The French oceanographer Jacques Cousteau has become legendary for his spectacular cinematography of natural marine life. The reader may be familiar with the magnificent underwater documentaries produced by the Jacques Cousteau Foundation or those of the National Geographic Society.
We have implemented an animation system that enables an animator to produce intriguing ``nature documentaries'' of an artificial undersea world, not by conventional means, but by assuming the role of a marine cinematographer analogous to that played by Cousteau.
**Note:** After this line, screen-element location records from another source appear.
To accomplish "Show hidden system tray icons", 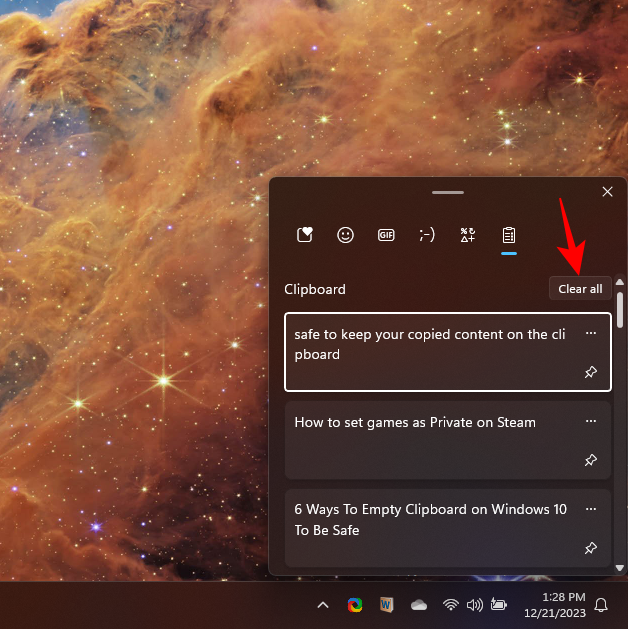I will (322, 605).
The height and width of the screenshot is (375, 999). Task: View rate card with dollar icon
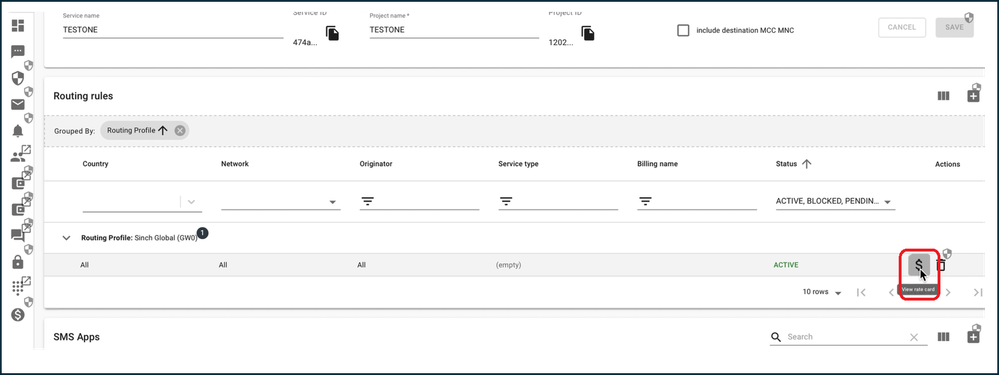click(x=919, y=265)
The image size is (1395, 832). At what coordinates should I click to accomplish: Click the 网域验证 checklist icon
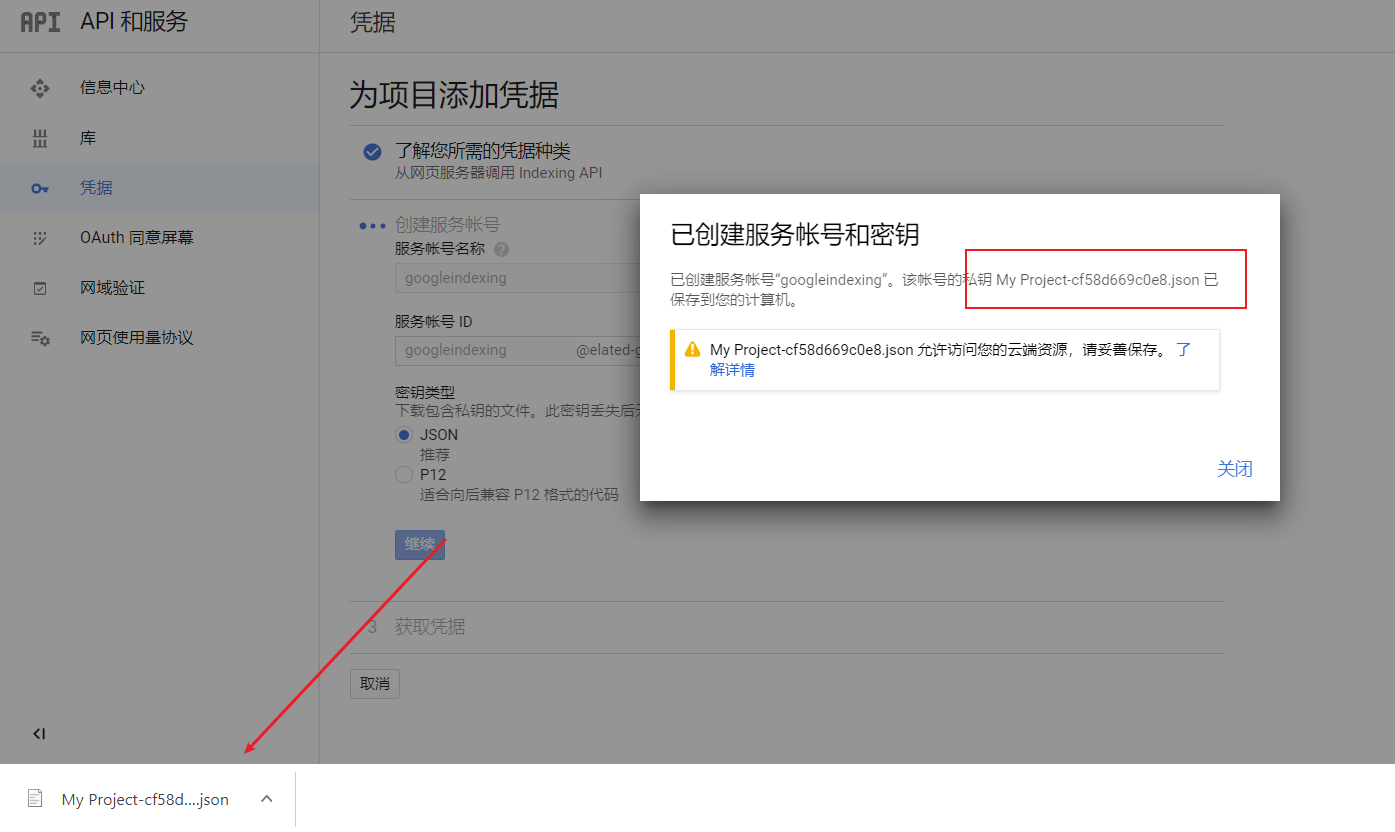tap(40, 287)
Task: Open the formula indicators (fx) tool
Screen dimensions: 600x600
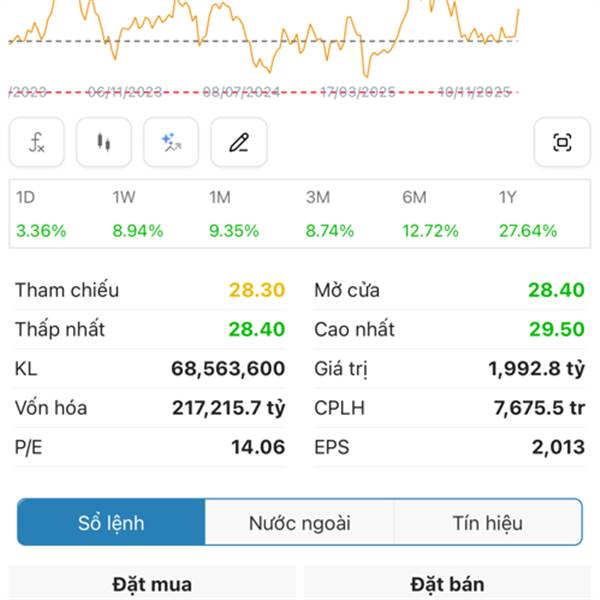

Unlike Cousteau, however, who must deal with a physical camera in a physical world, our animator uses a virtual camera to explore and record artificial life inhabiting a virtual marine world. To demonstrate this new gender of computer animation, we have created a mini animated parody of a National Geographic underwater documentary.
Our ``National Geo-Graphics'' documentary explores ``The Undersea
World of Jack Cousto''. Jack's cinematography reveals a mysterious
world of colorful artificial fishes. We observe mating rituals and
other elaborate behaviors. Dangerous predators stalk in the
deceptively peaceful habitat. The following images show stills from
the animation, which was rendered using the photorealistic
RenderMan
package.
``The Undersea World of Jack Cousto'' runs for two minutes and thirty seconds and was produced by the author along with her colleague Radek Grzeszczuk and Professor Demetri Terzoupoulos.